[mmaimcal]Re: Comment in ALMA memo 489

[Stephane Guilloteau]

Hi everybody (and apologies for those who are on both lists)

    I believe there is a little confusion here. Let me try to remove some of it.

In Pety et al work, the incorporation of single-dish data to ALMA data is done in the UV Plane.  Since an
interferometric observation with ALMA produces visibilities which are the Fourier transform (well, almost) of the
product of the sky brightness with the primary beam at the pointing direction, the only valid single-dish data which can
be added to the interferometric UV table is the total single dish flux in that pointing direction, i.e. the zero
spacing. Strictly speaking, this is consistent with the sampling theorem: the Fourier space can be sampled every antenna
diameter. The way the ensemble of zero spacing flux densities is obtained is irrelevant here: the best way to get then
is most likely to obtain an image to minimize the effects of systematics.

Mark argues that there are better ways to incorporate the single dish information. This may well be true, although it
appears in contradiction with the sampling argument given above.

The MEM approach, which uses a single-dish map as a default image, may well be better than the CLEAN based approach used
in Pety et al.  Note that it cannot be a sampling issue only: the ensemble of zero spacing flux densities in the Pety et
al technique lies on an oversampled grid of points in the sky, so it is possible from this ensemble to produce a
complete single-dish image which contains the same information as any other single-dish map obtained in any other way...

There may be subtle issues about sampling that we don't really understand, and which are related to the shape of the
primary beam.

Any way, the easiest way to check whether better results can be obtained when using ALMA + SD then what was done by Pety
et al. is to make simulations and compare the results. MEM based simulations were done by Morita san et al., and
essentially confirmed the results of the CLEAN based analysis, but I don't remember the details of the simulations.  If
there is any doubt, somebody should perform such simulations again.

## LISTED ENTRIES

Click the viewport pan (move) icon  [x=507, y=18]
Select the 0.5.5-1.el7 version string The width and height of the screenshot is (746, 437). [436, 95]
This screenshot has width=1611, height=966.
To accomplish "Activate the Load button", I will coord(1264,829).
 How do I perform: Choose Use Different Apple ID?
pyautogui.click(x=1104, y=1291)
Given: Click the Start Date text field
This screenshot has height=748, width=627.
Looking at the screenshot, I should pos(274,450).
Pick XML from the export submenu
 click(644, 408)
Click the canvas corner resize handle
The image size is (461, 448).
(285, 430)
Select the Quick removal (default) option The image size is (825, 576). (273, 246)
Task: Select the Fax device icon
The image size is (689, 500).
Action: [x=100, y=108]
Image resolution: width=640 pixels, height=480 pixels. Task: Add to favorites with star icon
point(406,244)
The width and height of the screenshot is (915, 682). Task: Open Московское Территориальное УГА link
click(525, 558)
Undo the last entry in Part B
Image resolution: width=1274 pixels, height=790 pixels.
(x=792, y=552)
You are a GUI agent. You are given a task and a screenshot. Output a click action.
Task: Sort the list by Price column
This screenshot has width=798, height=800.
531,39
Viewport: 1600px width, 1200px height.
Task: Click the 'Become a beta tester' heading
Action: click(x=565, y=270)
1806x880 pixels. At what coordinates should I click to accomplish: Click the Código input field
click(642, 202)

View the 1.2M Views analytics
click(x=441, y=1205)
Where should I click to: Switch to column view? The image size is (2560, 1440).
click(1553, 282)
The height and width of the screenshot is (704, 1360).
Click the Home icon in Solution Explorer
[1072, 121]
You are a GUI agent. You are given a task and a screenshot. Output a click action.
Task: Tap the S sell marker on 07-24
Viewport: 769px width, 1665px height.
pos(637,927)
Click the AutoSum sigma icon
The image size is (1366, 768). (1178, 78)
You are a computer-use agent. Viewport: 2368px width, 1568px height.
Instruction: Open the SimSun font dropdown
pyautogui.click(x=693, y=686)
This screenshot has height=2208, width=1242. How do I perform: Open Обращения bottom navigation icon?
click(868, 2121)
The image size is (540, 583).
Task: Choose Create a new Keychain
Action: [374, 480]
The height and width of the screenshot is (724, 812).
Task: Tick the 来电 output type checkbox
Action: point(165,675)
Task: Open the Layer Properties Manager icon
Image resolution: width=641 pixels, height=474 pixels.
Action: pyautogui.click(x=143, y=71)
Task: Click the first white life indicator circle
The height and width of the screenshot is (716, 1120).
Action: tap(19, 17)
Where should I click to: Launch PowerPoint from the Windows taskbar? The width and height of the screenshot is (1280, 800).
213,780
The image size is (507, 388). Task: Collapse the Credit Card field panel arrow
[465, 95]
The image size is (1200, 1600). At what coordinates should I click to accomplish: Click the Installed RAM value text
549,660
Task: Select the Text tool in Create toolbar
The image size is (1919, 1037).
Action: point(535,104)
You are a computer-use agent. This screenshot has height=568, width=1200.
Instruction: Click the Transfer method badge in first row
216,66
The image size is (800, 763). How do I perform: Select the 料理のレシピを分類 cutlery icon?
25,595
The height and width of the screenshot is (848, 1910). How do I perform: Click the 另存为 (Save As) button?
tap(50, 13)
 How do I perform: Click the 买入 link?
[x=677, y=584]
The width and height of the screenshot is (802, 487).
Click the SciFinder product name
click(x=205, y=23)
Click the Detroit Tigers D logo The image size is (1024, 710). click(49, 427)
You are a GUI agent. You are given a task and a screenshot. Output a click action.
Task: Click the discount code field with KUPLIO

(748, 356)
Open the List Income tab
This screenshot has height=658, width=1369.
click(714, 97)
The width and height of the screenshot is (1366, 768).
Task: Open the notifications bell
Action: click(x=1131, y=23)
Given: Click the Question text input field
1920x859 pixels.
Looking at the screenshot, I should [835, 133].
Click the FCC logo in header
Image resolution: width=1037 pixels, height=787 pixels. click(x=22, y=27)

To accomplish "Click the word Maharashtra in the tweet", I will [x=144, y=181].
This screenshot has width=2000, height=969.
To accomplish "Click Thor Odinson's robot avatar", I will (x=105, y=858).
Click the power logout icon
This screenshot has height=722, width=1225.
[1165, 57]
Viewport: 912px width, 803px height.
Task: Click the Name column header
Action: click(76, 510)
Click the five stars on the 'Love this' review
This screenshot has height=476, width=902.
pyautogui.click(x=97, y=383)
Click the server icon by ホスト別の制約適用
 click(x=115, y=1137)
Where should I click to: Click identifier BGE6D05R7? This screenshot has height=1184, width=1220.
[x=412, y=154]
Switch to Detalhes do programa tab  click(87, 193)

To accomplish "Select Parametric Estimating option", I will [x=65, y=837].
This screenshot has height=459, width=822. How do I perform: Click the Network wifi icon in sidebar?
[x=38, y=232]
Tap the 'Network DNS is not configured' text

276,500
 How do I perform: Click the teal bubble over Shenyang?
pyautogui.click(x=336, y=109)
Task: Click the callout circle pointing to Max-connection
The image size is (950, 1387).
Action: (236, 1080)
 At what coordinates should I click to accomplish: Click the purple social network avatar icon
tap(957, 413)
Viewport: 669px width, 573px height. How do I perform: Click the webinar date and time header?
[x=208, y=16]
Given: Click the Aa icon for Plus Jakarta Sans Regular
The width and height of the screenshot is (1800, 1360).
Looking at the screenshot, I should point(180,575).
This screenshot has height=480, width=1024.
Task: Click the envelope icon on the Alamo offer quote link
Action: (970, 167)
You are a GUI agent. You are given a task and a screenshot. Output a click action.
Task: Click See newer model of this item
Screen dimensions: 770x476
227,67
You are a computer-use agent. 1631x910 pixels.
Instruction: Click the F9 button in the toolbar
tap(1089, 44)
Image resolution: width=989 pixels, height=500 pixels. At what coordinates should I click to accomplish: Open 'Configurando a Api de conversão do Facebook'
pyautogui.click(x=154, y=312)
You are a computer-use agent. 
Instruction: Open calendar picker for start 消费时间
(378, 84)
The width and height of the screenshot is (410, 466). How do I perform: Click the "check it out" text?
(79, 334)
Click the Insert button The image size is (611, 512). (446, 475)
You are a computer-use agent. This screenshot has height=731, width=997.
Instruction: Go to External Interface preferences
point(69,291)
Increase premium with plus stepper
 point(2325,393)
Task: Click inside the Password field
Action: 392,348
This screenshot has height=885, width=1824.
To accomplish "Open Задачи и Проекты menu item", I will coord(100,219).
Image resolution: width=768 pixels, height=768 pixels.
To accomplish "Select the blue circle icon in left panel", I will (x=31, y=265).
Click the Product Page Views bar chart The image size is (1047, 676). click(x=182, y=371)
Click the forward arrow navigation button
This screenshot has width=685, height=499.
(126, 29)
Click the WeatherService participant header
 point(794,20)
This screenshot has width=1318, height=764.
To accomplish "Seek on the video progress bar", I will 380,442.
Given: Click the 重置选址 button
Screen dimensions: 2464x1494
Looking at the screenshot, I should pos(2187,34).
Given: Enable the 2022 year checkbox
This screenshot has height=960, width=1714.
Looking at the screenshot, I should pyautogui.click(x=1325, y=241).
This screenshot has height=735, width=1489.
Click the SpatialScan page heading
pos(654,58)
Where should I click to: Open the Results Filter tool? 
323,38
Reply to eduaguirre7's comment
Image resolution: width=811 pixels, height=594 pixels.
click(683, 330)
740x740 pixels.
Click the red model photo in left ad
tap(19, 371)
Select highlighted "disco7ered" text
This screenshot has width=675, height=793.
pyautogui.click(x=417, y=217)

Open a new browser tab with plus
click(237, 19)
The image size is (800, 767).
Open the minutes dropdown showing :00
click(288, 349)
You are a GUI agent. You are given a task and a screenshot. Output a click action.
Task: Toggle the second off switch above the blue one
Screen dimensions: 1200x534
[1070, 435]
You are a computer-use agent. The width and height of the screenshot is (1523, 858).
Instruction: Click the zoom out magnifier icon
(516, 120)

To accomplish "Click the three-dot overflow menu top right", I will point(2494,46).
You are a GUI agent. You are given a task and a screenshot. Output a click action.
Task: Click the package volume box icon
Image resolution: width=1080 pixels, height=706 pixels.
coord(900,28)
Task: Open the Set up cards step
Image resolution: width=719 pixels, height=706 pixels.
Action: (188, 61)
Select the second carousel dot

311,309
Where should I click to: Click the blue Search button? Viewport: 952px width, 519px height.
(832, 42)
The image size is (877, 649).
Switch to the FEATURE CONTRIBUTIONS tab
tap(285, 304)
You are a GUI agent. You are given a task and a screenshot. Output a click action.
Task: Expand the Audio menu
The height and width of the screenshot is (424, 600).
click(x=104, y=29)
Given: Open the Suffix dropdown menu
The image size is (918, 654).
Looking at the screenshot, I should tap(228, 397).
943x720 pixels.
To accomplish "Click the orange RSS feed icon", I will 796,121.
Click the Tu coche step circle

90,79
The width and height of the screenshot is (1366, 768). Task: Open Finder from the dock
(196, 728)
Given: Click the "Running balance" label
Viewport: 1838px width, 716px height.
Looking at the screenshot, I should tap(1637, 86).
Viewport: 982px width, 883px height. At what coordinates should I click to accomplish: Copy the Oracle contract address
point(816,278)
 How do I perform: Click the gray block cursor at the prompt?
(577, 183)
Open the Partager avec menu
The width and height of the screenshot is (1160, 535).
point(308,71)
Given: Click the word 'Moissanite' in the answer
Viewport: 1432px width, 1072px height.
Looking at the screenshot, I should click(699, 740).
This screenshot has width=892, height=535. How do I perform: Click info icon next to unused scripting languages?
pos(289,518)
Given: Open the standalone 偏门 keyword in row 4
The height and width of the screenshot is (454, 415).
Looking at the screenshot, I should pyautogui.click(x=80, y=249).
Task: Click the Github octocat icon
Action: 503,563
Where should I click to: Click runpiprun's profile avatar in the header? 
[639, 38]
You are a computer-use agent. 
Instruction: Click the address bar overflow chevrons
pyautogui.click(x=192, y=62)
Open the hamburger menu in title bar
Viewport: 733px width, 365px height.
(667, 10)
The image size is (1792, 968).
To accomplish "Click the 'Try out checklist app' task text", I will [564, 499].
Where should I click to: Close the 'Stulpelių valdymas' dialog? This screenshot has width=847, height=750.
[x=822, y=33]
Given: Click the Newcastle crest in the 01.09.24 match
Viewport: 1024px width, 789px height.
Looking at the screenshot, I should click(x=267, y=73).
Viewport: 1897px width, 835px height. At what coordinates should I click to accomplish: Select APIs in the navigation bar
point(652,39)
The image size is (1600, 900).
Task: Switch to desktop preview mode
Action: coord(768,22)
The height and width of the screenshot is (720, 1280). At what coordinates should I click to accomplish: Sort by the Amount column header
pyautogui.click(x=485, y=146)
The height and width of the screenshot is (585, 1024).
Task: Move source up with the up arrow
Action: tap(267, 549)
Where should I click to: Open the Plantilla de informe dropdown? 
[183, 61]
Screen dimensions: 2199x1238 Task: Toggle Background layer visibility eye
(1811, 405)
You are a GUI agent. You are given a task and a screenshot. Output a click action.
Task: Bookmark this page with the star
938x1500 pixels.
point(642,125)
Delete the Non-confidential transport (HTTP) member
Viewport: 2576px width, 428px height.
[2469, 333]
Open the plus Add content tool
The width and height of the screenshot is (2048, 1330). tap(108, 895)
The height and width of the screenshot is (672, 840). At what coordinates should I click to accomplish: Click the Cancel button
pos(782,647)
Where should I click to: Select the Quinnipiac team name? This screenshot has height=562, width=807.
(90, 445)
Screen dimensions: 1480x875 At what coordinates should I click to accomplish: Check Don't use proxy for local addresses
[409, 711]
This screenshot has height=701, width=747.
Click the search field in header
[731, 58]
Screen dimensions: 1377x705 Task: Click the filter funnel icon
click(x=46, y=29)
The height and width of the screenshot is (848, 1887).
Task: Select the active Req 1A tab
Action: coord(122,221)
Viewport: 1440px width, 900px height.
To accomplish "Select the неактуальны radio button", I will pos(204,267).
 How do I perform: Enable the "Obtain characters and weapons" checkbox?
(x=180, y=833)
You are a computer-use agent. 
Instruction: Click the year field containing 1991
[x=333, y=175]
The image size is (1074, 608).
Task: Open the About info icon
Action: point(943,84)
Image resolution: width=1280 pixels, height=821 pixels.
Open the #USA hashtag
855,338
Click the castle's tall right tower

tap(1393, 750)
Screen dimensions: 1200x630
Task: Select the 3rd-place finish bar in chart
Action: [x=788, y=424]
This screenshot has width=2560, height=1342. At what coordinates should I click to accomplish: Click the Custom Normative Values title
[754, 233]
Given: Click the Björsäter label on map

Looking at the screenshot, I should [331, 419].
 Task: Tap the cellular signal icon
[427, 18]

## DIRECTIONS
1. Using the message about ALMA memo 489, rewrite the passage starting with "The MEM approach, which" and going on through "any other way...", replacing "default image" with "starting model".
2. In the message about ALMA memo 489, who carried out the MEM based simulations?
3. Resume the message about ALMA memo 489 from the point where it stops.

## RESPONSES PER TASK
1.
The MEM approach, which uses a single-dish map as a starting model, may well be better than the CLEAN based approach used
in Pety et al.  Note that it cannot be a sampling issue only: the ensemble of zero spacing flux densities in the Pety et
al technique lies on an oversampled grid of points in the sky, so it is possible from this ensemble to produce a
complete single-dish image which contains the same information as any other single-dish map obtained in any other way...

2. Morita san et al.

3.
Mark says that adding a guard band (in interferometric and single dish mode) around the observed area improve the image
quality. This is understood by everybody, as well as the price that we have to pay for this improved quality.

Mark also says a guard band in Single-Dish mode ONLY also improves the image quality. If I have followed correctly the
discussion, I believe the only demonstration of that (if any) is based on data where there was NO EMISSION outside the
mosaicked area. May be I am mistaken, but in case this is true, I believe it is important to check whether a guard band
also helps when the source is more extended than the mosaicked area, because this is likely to be the actual situation.

Finally, as concerns the observing strategy, it is clear the Single-Dish data and interferometric data cannot be
obtained simultaneously from the same antennas, because of the widely different integration times required in general
for both cases.
What is possible is to devote a small number of antennas to do a Single-Dish On-The-Fly image, while the remaining
antennas are used to do a (pointed or on-the-fly) interferometric mosaic over a generally smaller region. The
single-dish OTF map will  in general cover a  larger area because of the turn-around time overhead.

    I hope this helps, and does not create any additional confusion.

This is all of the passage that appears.